Personally, I'm still betting that leadership is an acquired skill that can be improved and honed with time and practice. But its hard to resist a good deal of evidence that may indicate otherwise.  Honestly, for every trait that is claimed to be critical, I can find an acknowledged, world class leader who lacks the desire skill and in fact may represent just the opposite.

Really, do you think George Patton thought "Patience" was a virtue? Did Samuel Adams make a habit of using "Listening" skills while terrorizing the British? Can anybody legitimately claim Napoleon as an example of the "Servant Leader"?  Peter Drucker, the 20th Century's greatest management thinker, once said, “Leadership is all hype. We’ve had three great leaders in this century – Hitler, Stalin, and Mao.” Where is the humble, consensus builder in that group?

My point is simple, in the universe of so called critical leadership skills, I can only find three that are hard to dismiss by counter-example; persistence, boldness, and charisma. Since I've covered the first two to some degree already, I wanna concentrate on the third, Charisma, and by this I mean that charming personal magnetism; or the lantern-jawed, cigar-chomping, power-radiating um pah.  The sort of feeling that makes followers willing to walk through a brick wall if called upon.  Its just not fashionable to speak much of this in the modern management world, but that doesn't make it go away.  Great leaders have it, always.

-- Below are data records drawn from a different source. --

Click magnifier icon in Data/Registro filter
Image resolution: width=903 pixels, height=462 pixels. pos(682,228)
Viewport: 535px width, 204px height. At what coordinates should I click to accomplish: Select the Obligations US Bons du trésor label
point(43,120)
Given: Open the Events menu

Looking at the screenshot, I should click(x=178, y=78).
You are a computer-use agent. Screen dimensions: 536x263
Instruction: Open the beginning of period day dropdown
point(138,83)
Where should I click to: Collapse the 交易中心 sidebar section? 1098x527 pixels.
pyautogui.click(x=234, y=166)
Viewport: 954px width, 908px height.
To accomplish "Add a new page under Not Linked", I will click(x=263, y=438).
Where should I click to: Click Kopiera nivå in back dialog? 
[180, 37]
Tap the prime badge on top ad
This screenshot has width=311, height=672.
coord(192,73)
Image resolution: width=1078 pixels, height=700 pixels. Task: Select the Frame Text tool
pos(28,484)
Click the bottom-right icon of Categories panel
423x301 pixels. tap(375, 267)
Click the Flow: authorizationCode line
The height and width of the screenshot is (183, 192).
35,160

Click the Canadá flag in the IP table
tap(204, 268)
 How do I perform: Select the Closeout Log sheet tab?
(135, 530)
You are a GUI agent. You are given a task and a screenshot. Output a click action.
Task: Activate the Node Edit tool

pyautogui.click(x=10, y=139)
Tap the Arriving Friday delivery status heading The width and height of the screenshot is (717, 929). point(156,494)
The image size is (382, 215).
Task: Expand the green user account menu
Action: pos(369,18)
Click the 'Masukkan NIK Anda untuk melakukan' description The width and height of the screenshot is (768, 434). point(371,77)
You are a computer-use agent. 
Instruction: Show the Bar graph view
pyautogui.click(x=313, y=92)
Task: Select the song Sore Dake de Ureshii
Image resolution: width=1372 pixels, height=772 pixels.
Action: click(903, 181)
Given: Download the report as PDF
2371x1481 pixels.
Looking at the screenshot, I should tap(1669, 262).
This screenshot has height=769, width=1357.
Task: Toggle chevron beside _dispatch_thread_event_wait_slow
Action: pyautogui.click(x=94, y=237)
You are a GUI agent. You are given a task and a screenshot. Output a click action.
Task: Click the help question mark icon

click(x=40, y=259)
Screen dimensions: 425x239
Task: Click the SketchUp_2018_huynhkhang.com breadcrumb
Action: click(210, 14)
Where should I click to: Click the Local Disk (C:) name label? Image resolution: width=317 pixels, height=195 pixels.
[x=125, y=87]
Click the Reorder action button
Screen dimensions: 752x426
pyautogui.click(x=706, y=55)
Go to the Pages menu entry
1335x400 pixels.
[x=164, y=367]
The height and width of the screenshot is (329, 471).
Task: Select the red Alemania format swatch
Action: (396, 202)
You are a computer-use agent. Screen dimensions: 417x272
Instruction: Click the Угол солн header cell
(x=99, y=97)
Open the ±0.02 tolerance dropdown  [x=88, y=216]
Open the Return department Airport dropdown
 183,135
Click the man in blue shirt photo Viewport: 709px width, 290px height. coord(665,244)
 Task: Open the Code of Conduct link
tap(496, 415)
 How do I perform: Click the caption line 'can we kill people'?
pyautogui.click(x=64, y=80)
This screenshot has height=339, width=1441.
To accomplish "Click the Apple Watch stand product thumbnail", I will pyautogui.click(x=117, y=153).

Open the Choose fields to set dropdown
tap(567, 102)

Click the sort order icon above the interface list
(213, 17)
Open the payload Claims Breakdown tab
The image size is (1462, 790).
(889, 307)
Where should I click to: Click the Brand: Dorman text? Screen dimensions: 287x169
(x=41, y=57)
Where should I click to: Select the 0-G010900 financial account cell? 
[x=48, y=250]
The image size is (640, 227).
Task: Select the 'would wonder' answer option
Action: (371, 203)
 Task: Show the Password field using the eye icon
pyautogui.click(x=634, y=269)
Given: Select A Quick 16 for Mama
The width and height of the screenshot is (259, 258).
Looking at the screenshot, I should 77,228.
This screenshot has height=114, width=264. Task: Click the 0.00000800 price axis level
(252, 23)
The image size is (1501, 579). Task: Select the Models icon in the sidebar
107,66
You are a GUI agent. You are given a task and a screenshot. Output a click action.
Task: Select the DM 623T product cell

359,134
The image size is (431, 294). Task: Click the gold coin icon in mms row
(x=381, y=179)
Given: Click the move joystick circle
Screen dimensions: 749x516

So what do you do if you are the up and coming manager, persistent, willing to work long hours, patient and team building with all, but you just don't project that image of the fire in the belly leader?  No matter what you try, your team leaves meetings meditative, ready to work, but just walking, not running out of the tunnel cheering.  Well, unfortunately I don't have a charisma magic bullet, but I can suggest two important attitudes that if embraced, can only help.

First, you just have to have a deep desire to connect with and lead people.  Great leader are not half-hearted types, all the great ones burned with the desire to lead.  Work on connecting with people, obsessively communicate about your desires for them and for your team.  Make sure that every person you touch knows you care about where the ship is going and that you care that all aboard succeed.

Next, put yourself "out there".  Meaning, shrinking violets need not apply, be willing to be seen, heard, examined, and cross-examined.  Charismatic people draw people to them, and a big part of that draw is the willingness to take a chance, and clearly let everyone know where we stand.

You can still be an excellent manager, and solid leader, without possessing the charm of a Sean Connery, or the commanding presense of Margaret Thatcher, but at least consider paying some attention to charisma.  It can only help, not only in your professional world, but in your private one as well.